▶ [WHAT YOU ARE ASKED TO DO]: Set down every entry exactly as it was written.

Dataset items
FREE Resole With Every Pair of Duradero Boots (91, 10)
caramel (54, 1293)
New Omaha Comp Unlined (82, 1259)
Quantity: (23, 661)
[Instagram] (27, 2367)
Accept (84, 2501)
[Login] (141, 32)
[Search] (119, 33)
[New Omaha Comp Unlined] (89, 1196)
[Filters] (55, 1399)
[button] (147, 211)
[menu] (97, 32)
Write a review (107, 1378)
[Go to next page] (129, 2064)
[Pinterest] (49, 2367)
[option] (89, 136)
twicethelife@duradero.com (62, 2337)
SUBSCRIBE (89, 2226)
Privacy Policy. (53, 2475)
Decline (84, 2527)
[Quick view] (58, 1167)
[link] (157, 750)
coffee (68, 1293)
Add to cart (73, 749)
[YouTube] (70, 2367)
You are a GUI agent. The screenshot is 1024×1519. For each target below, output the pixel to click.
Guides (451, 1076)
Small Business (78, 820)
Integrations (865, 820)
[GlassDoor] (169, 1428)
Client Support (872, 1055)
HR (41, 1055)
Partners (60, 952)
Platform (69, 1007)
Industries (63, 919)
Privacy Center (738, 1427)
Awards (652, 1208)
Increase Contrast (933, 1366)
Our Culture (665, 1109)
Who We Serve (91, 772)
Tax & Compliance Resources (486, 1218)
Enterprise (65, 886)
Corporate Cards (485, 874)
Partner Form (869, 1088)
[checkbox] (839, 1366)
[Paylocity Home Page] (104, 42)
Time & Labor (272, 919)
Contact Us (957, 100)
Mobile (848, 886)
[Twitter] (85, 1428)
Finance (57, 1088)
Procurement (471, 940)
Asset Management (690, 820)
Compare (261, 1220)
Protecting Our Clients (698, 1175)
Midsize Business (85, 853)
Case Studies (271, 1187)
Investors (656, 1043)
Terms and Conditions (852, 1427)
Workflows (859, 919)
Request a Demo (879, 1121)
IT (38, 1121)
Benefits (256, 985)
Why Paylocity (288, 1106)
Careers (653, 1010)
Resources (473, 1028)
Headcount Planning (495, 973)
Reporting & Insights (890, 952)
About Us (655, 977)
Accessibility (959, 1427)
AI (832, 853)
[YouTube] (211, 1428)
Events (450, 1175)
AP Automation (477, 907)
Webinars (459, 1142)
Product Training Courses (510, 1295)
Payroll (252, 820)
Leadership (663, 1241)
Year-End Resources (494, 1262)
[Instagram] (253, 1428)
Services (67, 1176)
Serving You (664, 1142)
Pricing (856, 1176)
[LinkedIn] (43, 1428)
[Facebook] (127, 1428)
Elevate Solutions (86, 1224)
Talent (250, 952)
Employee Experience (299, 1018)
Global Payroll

▶ [EXPECTED ANSWER]:
FREE Resole With Every Pair of Duradero Boots (91, 10)
caramel (54, 1293)
New Omaha Comp Unlined (82, 1259)
Quantity: (23, 661)
[Instagram] (27, 2367)
Accept (84, 2501)
[Login] (141, 32)
[Search] (119, 33)
[New Omaha Comp Unlined] (89, 1196)
[Filters] (55, 1399)
[button] (147, 211)
[menu] (97, 32)
Write a review (107, 1378)
[Go to next page] (129, 2064)
[Pinterest] (49, 2367)
[option] (89, 136)
twicethelife@duradero.com (62, 2337)
SUBSCRIBE (89, 2226)
Privacy Policy. (53, 2475)
Decline (84, 2527)
[Quick view] (58, 1167)
[link] (157, 750)
coffee (68, 1293)
Add to cart (73, 749)
[YouTube] (70, 2367)
You are a GUI agent. The screenshot is 1024×1519. For each target below, output the pixel to click.
Guides (451, 1076)
Small Business (78, 820)
Integrations (865, 820)
[GlassDoor] (169, 1428)
Client Support (872, 1055)
HR (41, 1055)
Partners (60, 952)
Platform (69, 1007)
Industries (63, 919)
Privacy Center (738, 1427)
Awards (652, 1208)
Increase Contrast (933, 1366)
Our Culture (665, 1109)
Who We Serve (91, 772)
Tax & Compliance Resources (486, 1218)
Enterprise (65, 886)
Corporate Cards (485, 874)
Partner Form (869, 1088)
[checkbox] (839, 1366)
[Paylocity Home Page] (104, 42)
Time & Labor (272, 919)
Contact Us (957, 100)
Mobile (848, 886)
[Twitter] (85, 1428)
Finance (57, 1088)
Procurement (471, 940)
Asset Management (690, 820)
Compare (261, 1220)
Protecting Our Clients (698, 1175)
Midsize Business (85, 853)
Case Studies (271, 1187)
Investors (656, 1043)
Terms and Conditions (852, 1427)
Workflows (859, 919)
Request a Demo (879, 1121)
IT (38, 1121)
Benefits (256, 985)
Why Paylocity (288, 1106)
Careers (653, 1010)
Resources (473, 1028)
Headcount Planning (495, 973)
Reporting & Insights (890, 952)
About Us (655, 977)
Accessibility (959, 1427)
AI (832, 853)
[YouTube] (211, 1428)
Events (450, 1175)
AP Automation (477, 907)
Webinars (459, 1142)
Product Training Courses (510, 1295)
Payroll (252, 820)
Leadership (663, 1241)
Year-End Resources (494, 1262)
[Instagram] (253, 1428)
Services (67, 1176)
Serving You (664, 1142)
Pricing (856, 1176)
[LinkedIn] (43, 1428)
[Facebook] (127, 1428)
Elevate Solutions (86, 1224)
Talent (250, 952)
Employee Experience (299, 1018)
Global Payroll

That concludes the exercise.